Segundo as investigações da PF, esse estabelecimento pagou uma empresa que comercializa os equipamentos, mas repassou o material para o governo com superfaturamento de 133%. O governador Wilson Lima (PSC) é investigado sob suspeita de ser chefe do esquema, o que ele nega.

O Legislativo também entrou na mira dos agentes da PF. Há dez dias, o senador Chico Rodrigues (DEM-RR), que era vice-líder do governo Bolsonaro, foi alvo de busca e apreensão durante uma operação sobre desvios em Roraima. Em sua residência, foram encontrados cerca de R$ 90 mil — aproximadamente R$ 30 mil estavam dentro da cueca do parlamentar. O senador disse que escondeu o dinheiro, que seria usado para pagar funcionárias, por impulso.

Com tantas operações, a PF bateu recorde de valores de bens apreendidos neste ano, que totalizaram R$ 5,4 milhões até outubro. Em 2018 e 2019, os volumes foram de R$ 2,5 milhões e R$ 2,7 milhões, respectivamente.

Foto: Marcia Foletto / Agência O Globo

Volume pode ser maior

Além das ações da Polícia Federal, investigações estaduais miraram desvios relacionados à Covid-19 e elevam ainda mais o montante total de recursos públicos que podem ter sido aplicados de forma irregular em meio à pandemia.

O Ministério Público do Distrito Federal e Territórios, por exemplo, realizou operações para apurar suspeitas de irregularidades em contratos do DF envolvendo hospital de campanha e aquisição de testes rápidos. Já a Polícia Civil da Bahia investiga a compra de respiradores, no valor de R$ 48 milhões, junto a uma empresa que nunca entregou o material. O caso foi remetido à PGR.

Em Santa Catarina, a gestão do governador Carlos Moisés (PSL) foi investigada pela Polícia Civil e pelo Ministério Público estadual sob suspeita de fraudes em um contrato de R$ 33 milhões para compra de 200 respiradores, com pagmento antecipado. O caso foi repassado ao Ministério Público Federal (MPF)e o Moisés nega ter cometido irregularidades.

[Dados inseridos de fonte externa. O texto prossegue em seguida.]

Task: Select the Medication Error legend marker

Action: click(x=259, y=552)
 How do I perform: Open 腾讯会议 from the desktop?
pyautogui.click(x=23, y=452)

Para Bruno Brandão, diretor executivo da Transparência Internacional no Brasil, a urgência do momento criou terreno fértil para os desvios nos estados:

— Foi a tempestade perfeita para a corrupção, não só no Brasil como no mundo. Nunca se gastou tantos recursos públicos e nunca se relaxaram tanto os controles. O risco de corrupção ficou maior.